------ Given passage

The boxing fever is on. Inspired by boxing icons such as Manny “Pacman” Pacquiao, Floyd “Money” Mayweather Jr. and Timothy “Desert Storm” Bradley, boxing wannabes and amateurs sprouted like mushrooms in almost every part of the world. Some of them just wanted to have a “feel” of what boxing is like but most of them dreamt of being in the ring as a world-renowned professional boxer.
One particular country is the Philippines. As a matter of fact, some out-of-school youths have been featured in the national news being boxing addicts. Stricken by poverty, these youngsters resorted into boxing imitating their ultimate idol Manny Pacquiao. They even used poorly made gloves and would train for hours with another out-of-school youth as a coach. However, this kind of strenuous activity often strained their muscles and stressed out their young bodies in return. Unfortunately, this could lead to their destruction.
I have read and heard about the numerous advantages in boxing. As more people embrace boxing as sports or even as a hobby, I could not help but think of the possibility of even more dangerous encounters in boxing since its introduction as an official sports. It was a certain Manuel Velazquez who researched, made reports, and compiled in his collection the boxing fatalities including a careful analysis of the nature of their death. These boxing trainees, amateurs, and professionals suffered great loss and even death receiving little attention most of the time. Women boxers were also cited to have suffered major injuries in the middle of a bout or after. A number of bare-knuckle pugilists triumphed in one bout but unfortunately got deceased on the next bout as they receive strong blows and punches. However, a reasonable number of these warriors won during their final fights.

------------
------ Study material

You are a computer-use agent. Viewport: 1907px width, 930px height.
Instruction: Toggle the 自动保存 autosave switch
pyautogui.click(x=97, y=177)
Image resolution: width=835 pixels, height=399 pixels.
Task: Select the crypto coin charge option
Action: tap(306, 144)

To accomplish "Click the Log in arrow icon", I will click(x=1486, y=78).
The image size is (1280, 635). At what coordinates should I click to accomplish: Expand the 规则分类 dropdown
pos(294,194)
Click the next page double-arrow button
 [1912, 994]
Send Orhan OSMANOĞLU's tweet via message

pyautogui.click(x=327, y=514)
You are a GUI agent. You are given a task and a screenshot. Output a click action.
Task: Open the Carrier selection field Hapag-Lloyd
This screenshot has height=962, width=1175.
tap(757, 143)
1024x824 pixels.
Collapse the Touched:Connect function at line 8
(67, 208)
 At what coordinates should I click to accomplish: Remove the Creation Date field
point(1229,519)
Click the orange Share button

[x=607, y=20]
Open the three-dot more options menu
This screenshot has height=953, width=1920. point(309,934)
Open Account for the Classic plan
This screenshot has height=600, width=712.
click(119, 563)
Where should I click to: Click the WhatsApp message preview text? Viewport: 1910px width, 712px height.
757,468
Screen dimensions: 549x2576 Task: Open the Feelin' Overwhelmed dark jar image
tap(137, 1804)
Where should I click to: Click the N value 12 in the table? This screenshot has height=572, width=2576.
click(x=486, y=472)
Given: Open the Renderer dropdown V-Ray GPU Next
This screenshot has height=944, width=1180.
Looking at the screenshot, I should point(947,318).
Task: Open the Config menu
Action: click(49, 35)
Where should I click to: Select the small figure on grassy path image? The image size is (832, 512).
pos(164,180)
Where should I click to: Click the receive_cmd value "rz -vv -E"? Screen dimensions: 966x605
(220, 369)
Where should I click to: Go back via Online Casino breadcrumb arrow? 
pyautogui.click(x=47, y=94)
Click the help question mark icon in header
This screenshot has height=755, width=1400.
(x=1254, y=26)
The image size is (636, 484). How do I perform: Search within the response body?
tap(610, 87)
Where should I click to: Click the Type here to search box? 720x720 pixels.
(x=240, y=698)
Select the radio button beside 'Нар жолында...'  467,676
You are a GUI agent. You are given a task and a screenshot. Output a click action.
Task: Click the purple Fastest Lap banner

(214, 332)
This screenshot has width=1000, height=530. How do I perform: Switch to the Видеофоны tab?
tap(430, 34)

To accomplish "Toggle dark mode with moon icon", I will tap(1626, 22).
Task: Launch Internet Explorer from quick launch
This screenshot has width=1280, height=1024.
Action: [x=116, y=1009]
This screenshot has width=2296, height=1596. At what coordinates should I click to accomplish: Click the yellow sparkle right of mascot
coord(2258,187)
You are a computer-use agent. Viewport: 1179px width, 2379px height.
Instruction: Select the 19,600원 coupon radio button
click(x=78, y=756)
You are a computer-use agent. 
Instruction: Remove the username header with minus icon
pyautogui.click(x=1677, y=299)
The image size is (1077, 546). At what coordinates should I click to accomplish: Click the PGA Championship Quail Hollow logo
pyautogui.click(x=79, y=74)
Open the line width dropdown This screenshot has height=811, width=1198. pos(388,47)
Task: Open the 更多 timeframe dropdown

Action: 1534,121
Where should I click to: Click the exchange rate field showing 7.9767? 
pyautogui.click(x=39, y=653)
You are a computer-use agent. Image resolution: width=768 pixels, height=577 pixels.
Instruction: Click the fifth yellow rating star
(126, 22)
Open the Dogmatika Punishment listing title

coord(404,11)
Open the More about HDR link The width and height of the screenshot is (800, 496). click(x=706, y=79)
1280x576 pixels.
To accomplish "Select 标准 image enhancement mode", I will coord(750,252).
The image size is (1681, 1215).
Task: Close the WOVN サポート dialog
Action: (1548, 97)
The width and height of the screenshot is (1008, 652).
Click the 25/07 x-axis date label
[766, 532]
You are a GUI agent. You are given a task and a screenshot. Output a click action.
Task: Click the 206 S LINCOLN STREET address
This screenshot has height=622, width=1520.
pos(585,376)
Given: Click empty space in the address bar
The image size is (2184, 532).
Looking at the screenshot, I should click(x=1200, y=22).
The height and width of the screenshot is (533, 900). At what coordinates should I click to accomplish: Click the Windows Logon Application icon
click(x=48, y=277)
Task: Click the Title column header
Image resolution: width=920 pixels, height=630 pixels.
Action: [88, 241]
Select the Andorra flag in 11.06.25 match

------------

### Exercise 1
Update the boxing passage starting at "The boxing fever" and ending at "world-renowned professional boxer.", putting "prizefighter" in place of "professional boxer".
### Exercise 2
Answer these questions from the boxing passage:
(a) Which three boxing icons are named as an inspiration?
(b) What kind of gloves did the out-of-school youths in the Philippines use?
(c) Who researched and compiled the boxing fatalities?

### Result 1
The boxing fever is on. Inspired by boxing icons such as Manny “Pacman” Pacquiao, Floyd “Money” Mayweather Jr. and Timothy “Desert Storm” Bradley, boxing wannabes and amateurs sprouted like mushrooms in almost every part of the world. Some of them just wanted to have a “feel” of what boxing is like but most of them dreamt of being in the ring as a world-renowned prizefighter.

### Result 2
(a) Manny "Pacman" Pacquiao, Floyd "Money" Mayweather Jr. and Timothy "Desert Storm" Bradley
(b) Poorly made gloves
(c) Manuel Velazquez